LIST OF TASKS -
a – Translate this sentence from the carbon monoxide article into Spanish: "Car exhaust releases a lot of carbon monoxide."
b – Continue the article on carbon monoxide poisoning in winter storms, picking up right after its final sentence.

AUSTIN (KXAN) – Carbon monoxide poisoning is one of the leading causes of death during a winter storm. More than 4,000 people are hospitalized each year because of it. During the 2021 Winter Storms, there were dozens of reports of CO poisoning.
Why do these reports increase during the colder months?
“People looking for alternative ways to heat their homes with devices that are only intended to be used outdoors,” said Trauma Injury Prevention Coordinator Kristen Hullum with St. David’s Round Rock Medical Center.
Hullum says that portable generators, poorly ventilated fireplaces and outdoor stoves being used indoors for warmth are the primary culprits. Also, people use their car for warmth in an enclosed space, such as a closed garage. Car exhaust releases a lot of carbon monoxide.
What are the symptoms of carbon monoxide poisonings?
“That’s kind of what makes carbon monoxide poisoning so dangerous is that sometimes the signs and symptoms are nothing until it’s too late,” Hullum said. “People don’t realize that it’s happening until there’s really a severe problem.”

SOURCE MATERIAL -
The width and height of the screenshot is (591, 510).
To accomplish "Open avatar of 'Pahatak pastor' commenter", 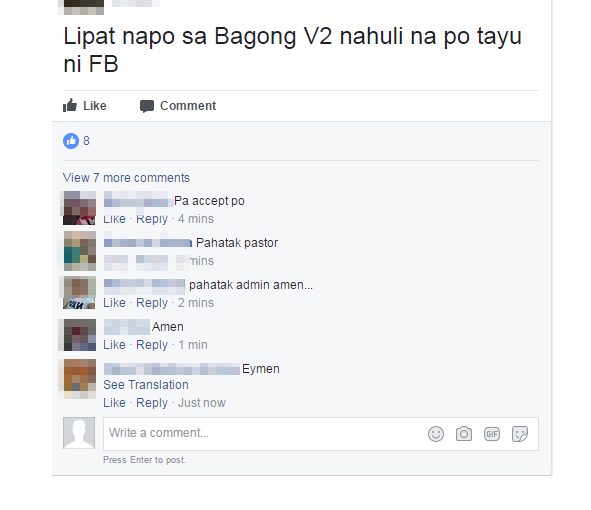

RESULTS -
a – Los gases de escape de los autos liberan mucho monóxido de carbono.

b –
Hullum says symptoms include:
- Mild Headache
- Dizziness or Lightheadedness
What to do if you experience symptoms
Hullum said that if you experience symptoms, you need to get out into fresh air immediately, open all your windows and call 911. You may need extra oxygen and probably don’t want to be waiting long in freezing temperatures.
“It would be better to just add layers and layers and layers and get under blanket to try to stay warm rather than trying to create a heat source that is unsafe.”
Carbon monoxide poisonings when it isn’t freezing
Hullum noted that carbon monoxide poisonings happen year-round, not just during freezing temperatures. They can happen because of an issue with your gas heater or stove. She recommends you get a carbon monoxide detector in your home in any area where you sleep.